▶ **Problem requirements**:
Answer these questions using the text on AML-derived exosomes below:
(a) In which fraction were internalized exosomes mainly found after the labelled exosomes were injected into mice?
(b) Which cell type did SPCs treated with AML-derived exosomes show an increased ability to differentiate into?
(c) How did the authors reduce exosome secretion in AML cells?

Top of Provided text

Next, to test if AML cells remodel the BM microenvironment partly through exosome secretion, authors extracted exosomes from AML patients and labelled them with a fluorescent dye to analyze their localization. Then, they injected the labelled exosomes into mice and showed that internalized exosomes were found mainly in the BM stromal fraction but few exosomes were internalized in the hematopoietic fraction. Having determined that AML-derived exosomes were localized in the BM compartment, authors wanted to check if these exosomes were the responsible for the functional changes that occurs in the BM niche. Interestingly, they observed that animals that received AML-derived exosomes showed changes similar to those observed in mice transplanted with AML cells, including a decrease of primitive osteoblasts. According to this, they demonstrated loss of trabecular and cortical bone in the femurs of mice treated with AML-derived exosomes.
To understand how AML cells and AML-derived exosomes reduced osteoblasts formation in the BM niche, authors performed in vitro lineage differentiation assays. Firstly, they extract stem/progenitor cells (SPCs, cells that under specific culture conditions exhibit capability to proliferate and differentiate into specific terminal cells) from AML sick mice and maintained them in culture under osteogenic conditions (to promote their differentiation to osteoblats). Then, they observed that these cells exhibited reduced osteoblast formation compared with SPCs isolated from control mice. To assess whether AML-derived exosomes have a similar impact on differentiation of stromal progenitors, they treated SPCs coming from healthy mice with AML-derived exosomes or exosomes coming from control mice. Treated cells were divided and cultured in osteogenic (to promote osteoblast formation, which are cells responsible for bone formation), adipogenic (to promote adipocytes formation, cells responsible to store fatty acids) or chondrogenic (to promotes condrocytes formation, which are the cells responsible for cartilage formation) conditions. Interestingly, the results indicated that SPCs treated with AML-derived exosomes acquired an increased ability to differentiate into adipocytes, but a decreased ability to differentiate into osteoblasts and chondrocytes, compared with SPCs treated with exosomes from control mice.
To determine whether AML-derived exosomes functionally altered the BM niche’s ability to support leukemia generation, authors asked whether preconditioning the BM niche using AML-derived exosomes could facilitate AML growth. Then, mice pretreated with weekly doses of AML-derived exosomes were then injected with AML cells and analyzed for leukemia generation. These mice showed a significantly higher rate of leukemia cell implantation and a shorter survival than controls pretreated with weekly doses of exosomes derived from control mice. Finally, to test whether AML-derived exosomes are required for leukemia growth, authors reduced exosome secretion in AML cells silencing the expression of a protein implicated in the exosome release process 6. When they injected these cells into mice, they showed that mice that received the silenced cells survived longer than mice that received control AML cells, indicating that reduce exosome secretion delay AML growth. According to the present data, it has been previously shown that osteoblast elimination converts bone marrow into a proliferation-promoting environment for malignant stem cells 7 and accelerates leukemia development 8.
Considering these results, novel therapeutic strategies could be developed to fight AML. Disrupting exosome production and/or secretion in AML cells or directly targeting factors induced by AML-derived exosomes may provide new avenues to prevent AML-induced transformations of the BM niche.

Bottom of Provided text
Top of Dataset excerpts

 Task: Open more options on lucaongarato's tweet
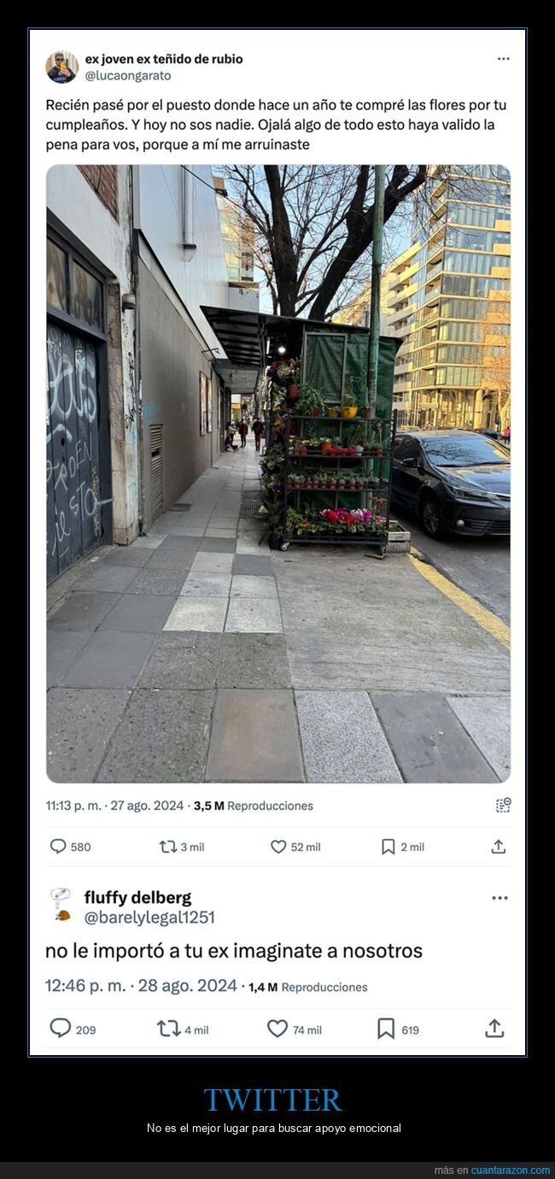point(504,59)
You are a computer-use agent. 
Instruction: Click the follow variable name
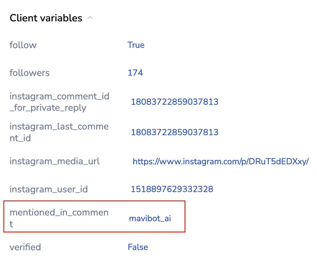pyautogui.click(x=23, y=45)
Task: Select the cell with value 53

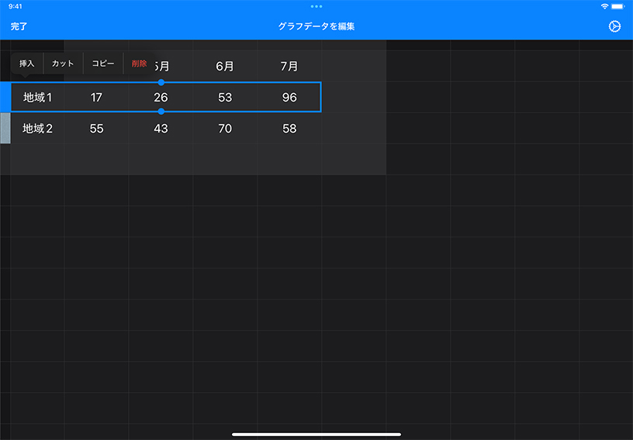Action: click(x=225, y=98)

Bottom of Dataset excerpts

▶ **Written solution**:
(a) The BM stromal fraction.
(b) Adipocytes.
(c) By silencing the expression of a protein implicated in the exosome release process.